### [EXCERPT PROVIDED]
● ● ● ●

Hanscom Park is a historic neighborhood in Midtown Omaha, Nebraska. Its namesake public park is one of the oldest parks in Omaha, donated to the City in 1872. U.S. President Gerald R. Ford was born in a house in the Hanscom Park neighborhood. Its boundaries are Woolworth Street on the north, South 32nd on the west, Interstate 480 on the east and I-80 on the south.

History
Hanscom Park is one of the oldest residential subdivisions in Omaha. Andrew J. Hanscom and James Megeath donated the  park in October 1872. Hanscom bought the land from Colonel Sam Bayliss, one of the original homesteaders in Omaha City in 1854. When the community was developed through the 1890s, it was on the western fringe of Omaha. The site was ideal for an upscale development because of its access to a new electric trolley line connecting it with downtown.

The neighborhood is home to several notable houses. One of them, the George N. Hicks House, has been designated an Omaha Landmark. In 1913, U.S. President Gerald Ford was born in his grandfather's mansion at 3202 Woolworth Avenue in the Hanscom Park neighborhood. Today the Gerald R. Ford Birthsite and Gardens celebrates this location.

● ● ● ●

### [PROVIDED MATERIAL]

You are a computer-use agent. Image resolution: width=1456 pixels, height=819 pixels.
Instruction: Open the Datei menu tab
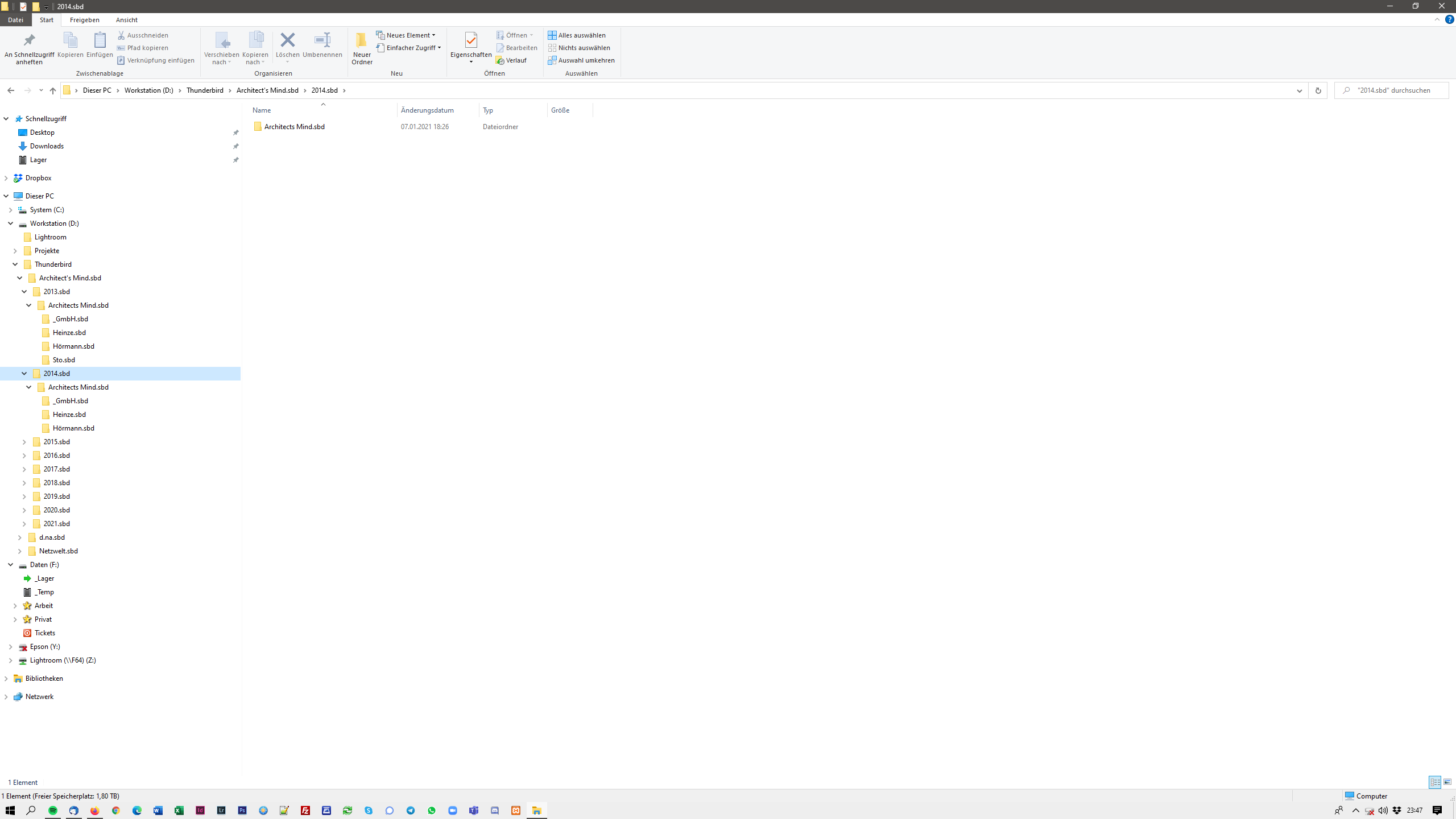pos(15,20)
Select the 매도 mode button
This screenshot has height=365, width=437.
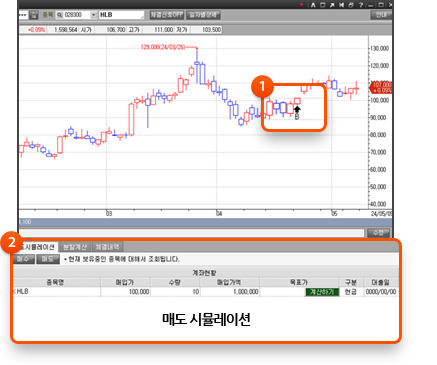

● ● ● ●

### [PROBLEM REQUIREMENTS]
Answer these questions from the Hanscom Park text:
1. Which street forms the neighborhood's northern boundary?
2. From whom did Andrew J. Hanscom buy the land?
3. Which house in the neighborhood has been designated an Omaha Landmark?

### [WRITTEN ANSWER]
1. Woolworth Street
2. Colonel Sam Bayliss
3. The George N. Hicks House